# start of Text extract

97-01. Huggett, M., and Ventura, G., "Understanding Why High Income Households Save More Than Low Income Households,"

Abstract: This paper investigates why high income households save on average a higher fraction of income than do low income households in US cross-section data. The three explanations considered are (1) age differences across households, (2) temporary earnings shocks and (3) the structure of social security payments. We use a calibrated life-cycle model to evaluate the quantitative importance of these explanations. We find that age and the structure of social security payments are quantitatively important in replicating the pattern of average savings rates and income found in US cross-section data. Surprisingly, temporary shocks turn out to be of secondary importance.

97-02. Antinolfi, G., and Huybens, E., "Money, Real Exchange Rates, and Capital Accumulation in a Small Open Economy with Financial Market Frictions,"

Abstract: We consider a small open economy that produces and consumes two goods, one tradable and one not. Domestic residents combine their own income with credit obtained either abroad or at home to invest in capital production, which requires the tradable good. Capital investments in the tradable sector are subject to a costly state verification (CSV) problem, and the associated bank loans are subject to a binding reserve requirement. Under one technical condition, the presence of these financial market frictions leads to the existence of two steady state equilibria: one with a relatively high real exchange rate and a relatively low level of output, and one with a relatively low real exchange rate and a relatively high level of output. An increase in the world interest rate has an ambiguous effect on the real exchange rate in the low-output steady state, while output necessarily declines. In the high-output steady state, an increase in the world interest rate necessarily results in a decline in the real exchange rate, while the effect on output is ambiguous. An increase in the domestic money growth rate or the reserve requirement increases the real exchange rate and decreases the level of output in the low-output steady state, but decreases the real exchange rate and increases the level of output in the high-output steady state. At the same time, sufficiently large increases in the rate of money growth or the world interest rate can transform the high-output-low-real-exchange-rate steady state from a sink to a source. Thus while small increases in the interest rate or the money growth rate may be conducive to higher long-run levels of real activity, excessive increases can induce a kind of "crisis". This finding accords well with an array of empirical evidence. Finally, the model delivers a set of prescriptions for what a small open economy can do to protect itself against a "crisis" induced by rising world interest rates.

# end of Text extract
# start of Input data

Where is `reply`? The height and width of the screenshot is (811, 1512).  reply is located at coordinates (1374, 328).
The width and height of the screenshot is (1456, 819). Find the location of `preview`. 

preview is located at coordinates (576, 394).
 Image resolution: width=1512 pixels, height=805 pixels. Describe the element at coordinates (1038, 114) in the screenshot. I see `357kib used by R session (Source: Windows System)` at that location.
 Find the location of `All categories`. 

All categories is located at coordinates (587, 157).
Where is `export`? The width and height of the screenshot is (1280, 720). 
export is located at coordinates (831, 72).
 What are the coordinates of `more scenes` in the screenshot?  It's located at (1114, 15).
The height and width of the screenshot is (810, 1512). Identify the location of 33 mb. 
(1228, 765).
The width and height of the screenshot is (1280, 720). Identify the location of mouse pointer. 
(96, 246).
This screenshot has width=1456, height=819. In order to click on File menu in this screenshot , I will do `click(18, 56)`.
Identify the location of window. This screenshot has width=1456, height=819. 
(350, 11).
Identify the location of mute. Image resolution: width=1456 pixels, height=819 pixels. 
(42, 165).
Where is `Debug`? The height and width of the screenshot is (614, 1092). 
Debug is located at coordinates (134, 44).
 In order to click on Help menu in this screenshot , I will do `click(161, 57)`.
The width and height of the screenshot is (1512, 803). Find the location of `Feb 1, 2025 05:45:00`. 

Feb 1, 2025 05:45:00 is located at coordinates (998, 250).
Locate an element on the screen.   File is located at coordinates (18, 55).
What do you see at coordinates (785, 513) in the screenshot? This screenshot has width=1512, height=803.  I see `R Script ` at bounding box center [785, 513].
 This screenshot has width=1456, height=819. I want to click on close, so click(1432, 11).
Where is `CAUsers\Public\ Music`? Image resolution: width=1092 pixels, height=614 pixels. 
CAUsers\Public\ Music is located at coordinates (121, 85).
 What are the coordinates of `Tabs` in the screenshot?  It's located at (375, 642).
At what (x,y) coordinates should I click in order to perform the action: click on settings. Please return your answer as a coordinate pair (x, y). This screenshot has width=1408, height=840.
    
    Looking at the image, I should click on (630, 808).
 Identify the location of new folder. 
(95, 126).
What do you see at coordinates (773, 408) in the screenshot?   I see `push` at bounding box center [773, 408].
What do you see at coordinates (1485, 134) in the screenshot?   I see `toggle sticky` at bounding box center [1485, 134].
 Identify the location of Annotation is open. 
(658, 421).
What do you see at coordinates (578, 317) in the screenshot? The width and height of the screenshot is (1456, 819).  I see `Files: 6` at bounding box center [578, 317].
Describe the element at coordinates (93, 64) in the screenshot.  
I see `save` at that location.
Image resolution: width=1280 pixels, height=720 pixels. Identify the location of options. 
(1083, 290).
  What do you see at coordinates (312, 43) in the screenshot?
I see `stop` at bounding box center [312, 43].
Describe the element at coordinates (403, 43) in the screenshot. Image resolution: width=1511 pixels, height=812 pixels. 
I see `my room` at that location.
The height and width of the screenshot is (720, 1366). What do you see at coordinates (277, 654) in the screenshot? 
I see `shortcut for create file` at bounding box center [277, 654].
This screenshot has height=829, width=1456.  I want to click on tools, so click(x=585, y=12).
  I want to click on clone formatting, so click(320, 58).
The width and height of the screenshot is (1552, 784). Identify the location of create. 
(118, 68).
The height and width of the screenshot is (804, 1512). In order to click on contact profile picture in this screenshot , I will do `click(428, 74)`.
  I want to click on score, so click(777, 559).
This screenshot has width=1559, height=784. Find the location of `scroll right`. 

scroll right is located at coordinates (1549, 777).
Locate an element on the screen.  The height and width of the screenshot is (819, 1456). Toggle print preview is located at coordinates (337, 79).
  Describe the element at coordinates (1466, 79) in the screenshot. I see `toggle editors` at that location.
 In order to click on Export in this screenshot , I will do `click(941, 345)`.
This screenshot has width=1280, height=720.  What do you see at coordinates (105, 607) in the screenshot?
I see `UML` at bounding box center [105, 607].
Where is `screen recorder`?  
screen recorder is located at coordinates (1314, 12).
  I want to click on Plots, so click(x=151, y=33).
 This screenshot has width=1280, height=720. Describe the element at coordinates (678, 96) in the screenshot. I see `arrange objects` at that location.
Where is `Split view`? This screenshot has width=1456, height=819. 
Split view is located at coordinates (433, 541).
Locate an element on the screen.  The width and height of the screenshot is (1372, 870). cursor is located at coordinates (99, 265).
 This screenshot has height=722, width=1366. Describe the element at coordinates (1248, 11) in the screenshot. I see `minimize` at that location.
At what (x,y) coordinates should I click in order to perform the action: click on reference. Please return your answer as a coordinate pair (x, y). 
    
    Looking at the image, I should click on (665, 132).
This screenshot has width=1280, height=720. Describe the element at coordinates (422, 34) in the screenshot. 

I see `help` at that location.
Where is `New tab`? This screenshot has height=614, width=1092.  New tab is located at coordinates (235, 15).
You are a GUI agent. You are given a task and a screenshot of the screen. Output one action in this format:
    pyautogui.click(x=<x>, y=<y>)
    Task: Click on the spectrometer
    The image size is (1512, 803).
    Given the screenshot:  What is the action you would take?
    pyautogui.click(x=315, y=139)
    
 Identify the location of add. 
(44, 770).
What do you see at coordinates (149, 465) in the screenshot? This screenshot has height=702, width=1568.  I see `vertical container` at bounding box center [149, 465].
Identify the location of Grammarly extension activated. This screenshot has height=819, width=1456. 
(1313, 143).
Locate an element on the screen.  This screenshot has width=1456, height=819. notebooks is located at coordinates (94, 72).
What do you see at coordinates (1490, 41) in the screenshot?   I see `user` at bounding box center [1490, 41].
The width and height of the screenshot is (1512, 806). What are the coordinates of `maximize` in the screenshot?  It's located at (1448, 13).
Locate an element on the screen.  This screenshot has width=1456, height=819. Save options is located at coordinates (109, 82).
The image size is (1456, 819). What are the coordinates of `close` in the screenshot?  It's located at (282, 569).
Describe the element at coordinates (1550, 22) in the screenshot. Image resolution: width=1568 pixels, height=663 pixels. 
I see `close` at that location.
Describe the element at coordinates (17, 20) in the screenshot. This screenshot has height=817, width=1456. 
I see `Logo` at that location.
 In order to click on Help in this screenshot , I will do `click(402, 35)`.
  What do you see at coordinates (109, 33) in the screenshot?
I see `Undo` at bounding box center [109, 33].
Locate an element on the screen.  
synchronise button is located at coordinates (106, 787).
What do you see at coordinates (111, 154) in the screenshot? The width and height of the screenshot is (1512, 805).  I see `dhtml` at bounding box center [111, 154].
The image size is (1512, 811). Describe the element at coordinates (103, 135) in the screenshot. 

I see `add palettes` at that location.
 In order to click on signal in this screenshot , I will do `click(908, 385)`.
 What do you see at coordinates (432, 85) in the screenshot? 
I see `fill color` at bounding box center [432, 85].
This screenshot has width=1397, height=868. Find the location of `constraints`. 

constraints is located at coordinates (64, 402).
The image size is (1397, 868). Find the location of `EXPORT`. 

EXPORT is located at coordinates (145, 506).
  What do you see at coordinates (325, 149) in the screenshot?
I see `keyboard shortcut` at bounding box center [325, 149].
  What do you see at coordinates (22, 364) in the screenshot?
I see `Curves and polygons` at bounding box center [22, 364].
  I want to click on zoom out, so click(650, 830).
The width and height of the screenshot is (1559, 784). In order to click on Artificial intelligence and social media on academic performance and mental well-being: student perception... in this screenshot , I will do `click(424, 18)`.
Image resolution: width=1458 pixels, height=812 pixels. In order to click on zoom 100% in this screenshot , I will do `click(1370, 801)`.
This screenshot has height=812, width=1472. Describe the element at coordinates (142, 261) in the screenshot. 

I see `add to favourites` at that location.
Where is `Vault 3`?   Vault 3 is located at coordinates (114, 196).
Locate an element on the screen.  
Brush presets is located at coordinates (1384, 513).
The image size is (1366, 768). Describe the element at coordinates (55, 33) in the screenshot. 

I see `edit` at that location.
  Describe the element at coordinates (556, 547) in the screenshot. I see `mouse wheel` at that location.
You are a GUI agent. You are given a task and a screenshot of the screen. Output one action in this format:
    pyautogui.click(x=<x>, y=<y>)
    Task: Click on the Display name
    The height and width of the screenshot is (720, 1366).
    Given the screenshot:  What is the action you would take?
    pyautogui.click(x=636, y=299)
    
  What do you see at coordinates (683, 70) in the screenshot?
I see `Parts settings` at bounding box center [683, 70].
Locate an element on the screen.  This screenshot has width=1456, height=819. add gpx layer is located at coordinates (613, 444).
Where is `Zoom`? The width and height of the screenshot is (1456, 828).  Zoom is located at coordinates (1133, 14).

# end of Input data

*What you need to do:*
1. Extract every line of the records that contains the string "your", treating case as significant.
2. Take the listing of economics working-paper abstracts further, beginning after its final sentence.

*Exercise responses:*
1.
At what (x,y) coordinates should I click in order to perform the action: click on settings. Please return your answer as a coordinate pair (x, y). This screenshot has width=1408, height=840.
At what (x,y) coordinates should I click in order to perform the action: click on reference. Please return your answer as a coordinate pair (x, y). 

2.
97-03. Gómez, J.P., and Zapatero, F., "The Role of Institutional Investors in International Trading: an Explanation of the Home Bias Puzzle,"

Abstract: We postulate that the growing participation of institutional investors in capital markets along with their particular objective function might help to explain the home equity bias puzzle. We model an institutional investor as a risk averse investor that has access to international financial markets and tries to maximize expected utility resulting from the difference between final wealth and an exogenously given index formed exclusively by domestic securities (the benchmark index); we show that for some values of the covariances and betas, this objective will induce a home bias. We study the effects of this optimal strategy on a simple one-period equilibrium and obtain a multibeta CAPM; as a novelty, one of the betas is refered to the excess return of the benchmark index. We test this model using data from six countries and we show that the index helps to explain the excess return of domestic securities. This effect is obvious when we compare a recent subperiod (when institutional investors have a larger weight in capital markets) with a previous subperiod.

97-04. Auernheimer, L., and Rumbos, B., "Variable Capital Utilization in a General Equilibrium., "Supply Side Model,"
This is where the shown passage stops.